Code for Hoarding: 'Unprecedented Volume of Customers' KO's Bottle Bill.

Thursday, March 19, 2020

If you've been to a supermarket in the last several days, you know shoppers are hoarding stuff because of the coronavirus pandemic.

Everywhere, it seems, there are empty shelves where the canned goods used to be and empty cases where the frozen vegetables used to be, to name just two categories of suddenly scarce foodstuffs.

This morning at a Stop & Shop, I watched wide-eyed as panicky elders swarmed and overwhelmed two employees trying to move rolls of toilet paper from a pallet to a shelf.

"You can't stop them," one employee cried to the other as a little old man pulled an eight-pack of the precious paper from his hands.

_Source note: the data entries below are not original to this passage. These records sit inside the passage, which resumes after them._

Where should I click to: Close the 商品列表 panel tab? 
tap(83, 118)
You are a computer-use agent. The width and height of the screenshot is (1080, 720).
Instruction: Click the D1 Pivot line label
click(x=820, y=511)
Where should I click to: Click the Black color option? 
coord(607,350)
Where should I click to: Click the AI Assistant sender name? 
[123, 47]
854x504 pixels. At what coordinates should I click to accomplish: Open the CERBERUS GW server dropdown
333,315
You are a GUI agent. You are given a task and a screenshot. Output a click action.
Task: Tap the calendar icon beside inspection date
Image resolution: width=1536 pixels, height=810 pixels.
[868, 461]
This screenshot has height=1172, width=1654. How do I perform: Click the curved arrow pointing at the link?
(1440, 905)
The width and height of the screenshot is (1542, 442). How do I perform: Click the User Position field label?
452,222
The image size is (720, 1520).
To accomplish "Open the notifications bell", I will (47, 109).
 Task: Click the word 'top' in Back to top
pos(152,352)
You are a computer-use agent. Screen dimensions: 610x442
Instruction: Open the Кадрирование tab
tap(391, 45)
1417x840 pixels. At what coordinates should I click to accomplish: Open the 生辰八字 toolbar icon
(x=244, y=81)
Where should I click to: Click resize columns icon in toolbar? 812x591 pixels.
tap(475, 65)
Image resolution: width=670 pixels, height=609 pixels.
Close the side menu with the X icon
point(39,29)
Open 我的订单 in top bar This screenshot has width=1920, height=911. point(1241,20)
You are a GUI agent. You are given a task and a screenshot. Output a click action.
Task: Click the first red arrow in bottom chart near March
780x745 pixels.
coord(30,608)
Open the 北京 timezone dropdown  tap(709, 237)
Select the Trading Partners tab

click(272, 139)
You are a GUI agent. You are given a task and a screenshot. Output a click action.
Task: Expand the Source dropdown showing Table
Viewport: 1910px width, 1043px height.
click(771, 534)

Hoarding has now forced the state to suspend the Bottle Bill -- although that is not the way the Department of Environmental Protection and the Office of the Attorney General phrased it in a joint announcement of the suspension yesterday.

They were much more, how do I say, "delicate."

MassDEP and the AG said they were temporarily suspending enforcement of "the requirements for retailers to accept beverage containers that have a deposit" because "many grocers, supermarkets, and other retail operations have indicated that they are overwhelmed with an unprecedented volume of customers purchasing provisions so they can spend time at home to help in the effort to reduce the spread of COVID-19."  They asserted that the suspension "will allow individual retailers to assess their operations and, if necessary and appropriate, shift staffing to enable smoother operations."

This action "will also limit any contamination that potentially could occur from staff handling used beverage containers," they said.

"Consumers are encouraged to hold on to their deposit containers for redemption at a later date," MassDEP and the AG stated, "or to recycle those containers with existing household recycling" -- in other words, to abandon their deposit money to the state.

The suspension took effect immediately, meaning on Wednesday, March 18, and will remain in effect until further notice, or until the current state of emergency is lifted.

The Bottle Bill, or Beverage Container Recovery Law, as it is formally known, was enacted 37 years ago.  It requires consumers to pay a five-cent-per-container deposit on most beverages sold here.  

To get an idea of the financial impacts of the law, I did an online search, typing in "unclaimed bottle bill deposits in Massachusetts."

One of the first things that popped up was a study from the Container Recycling Institute (CRI), which showed that, in calendar year 2015, more than a billion containers were turned in for recycling in Massachusetts.

That year, Massachusetts consumers collected $62.3 million in container deposit refunds and the state got to keep $43.4 million in unclaimed deposits, the study found.

The CRI study also found that the Bottle Bill generated between $85 million and $151 million in economic activity here and supported more than 2,000 jobs, including at least 1,480 directly related to recycling.